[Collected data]
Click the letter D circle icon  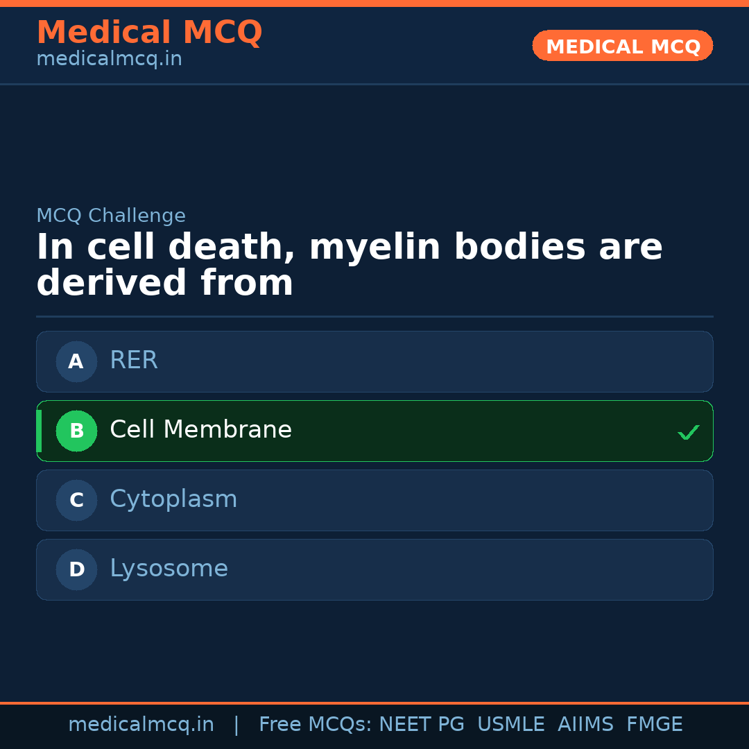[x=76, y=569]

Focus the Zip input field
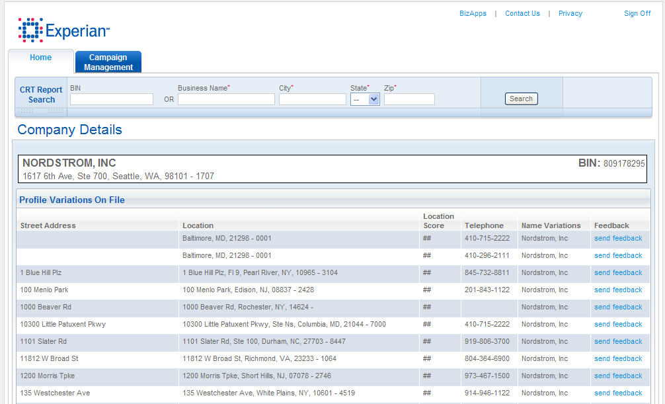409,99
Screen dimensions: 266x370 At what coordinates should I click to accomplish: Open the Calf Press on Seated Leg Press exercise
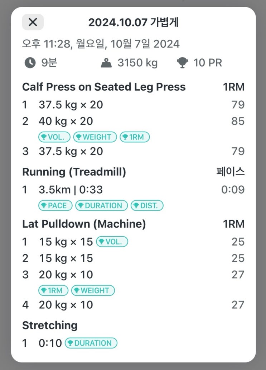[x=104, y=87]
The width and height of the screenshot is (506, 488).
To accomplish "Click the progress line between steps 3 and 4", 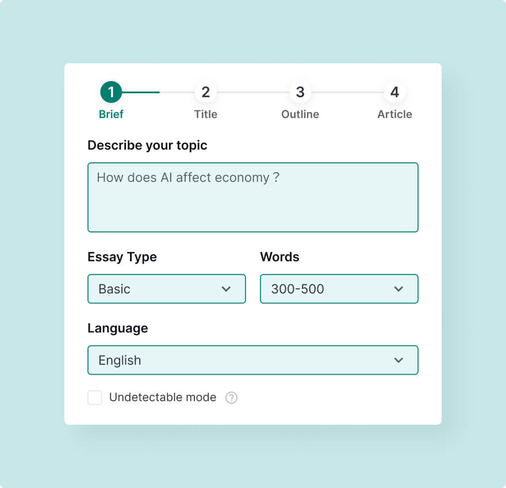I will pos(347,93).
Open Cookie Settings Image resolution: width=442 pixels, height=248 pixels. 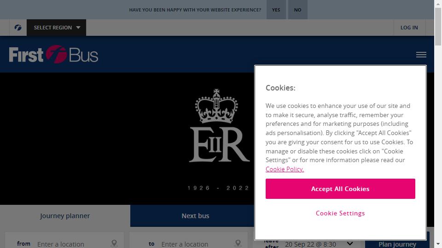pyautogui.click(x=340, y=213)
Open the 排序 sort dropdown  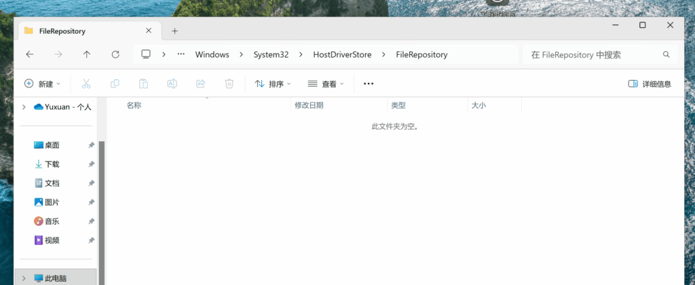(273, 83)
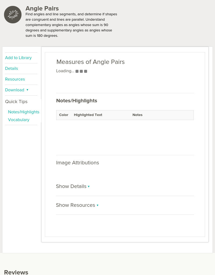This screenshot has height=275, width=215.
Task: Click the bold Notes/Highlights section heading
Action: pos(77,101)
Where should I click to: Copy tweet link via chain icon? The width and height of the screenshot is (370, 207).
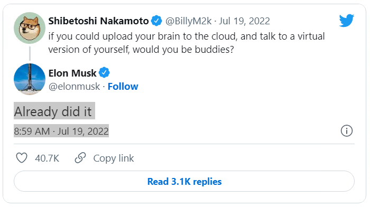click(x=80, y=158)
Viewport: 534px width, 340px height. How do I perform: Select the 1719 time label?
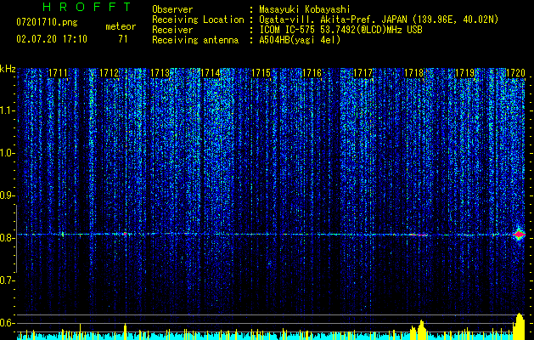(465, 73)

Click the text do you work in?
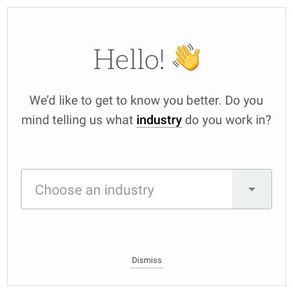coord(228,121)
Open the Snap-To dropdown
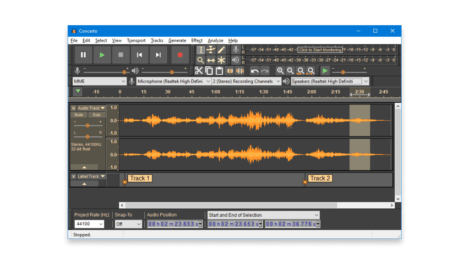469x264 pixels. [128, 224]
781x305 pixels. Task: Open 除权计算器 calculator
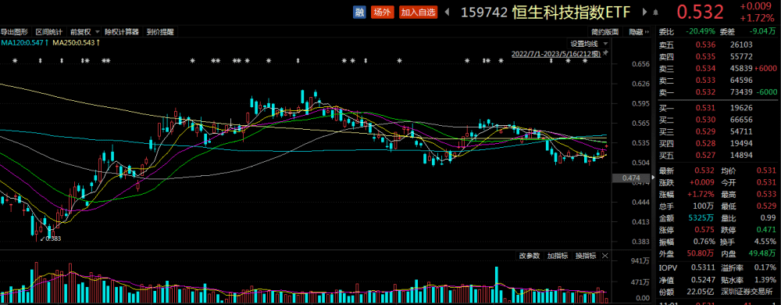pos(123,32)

---

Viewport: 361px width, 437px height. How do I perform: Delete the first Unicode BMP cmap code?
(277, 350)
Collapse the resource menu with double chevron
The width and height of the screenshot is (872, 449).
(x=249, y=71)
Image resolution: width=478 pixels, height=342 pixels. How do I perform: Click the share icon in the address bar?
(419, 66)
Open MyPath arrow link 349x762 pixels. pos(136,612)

Work request | Please give an exact copy of the lines above, beginning with the line containing "Viewport: 361px width, 437px" and running through the line containing "Open MyPath arrow", and of no other lines.

Solution |
Viewport: 361px width, 437px height. How do I perform: Delete the first Unicode BMP cmap code?
(277, 350)
Collapse the resource menu with double chevron
The width and height of the screenshot is (872, 449).
(x=249, y=71)
Image resolution: width=478 pixels, height=342 pixels. How do I perform: Click the share icon in the address bar?
(419, 66)
Open MyPath arrow link 349x762 pixels. pos(136,612)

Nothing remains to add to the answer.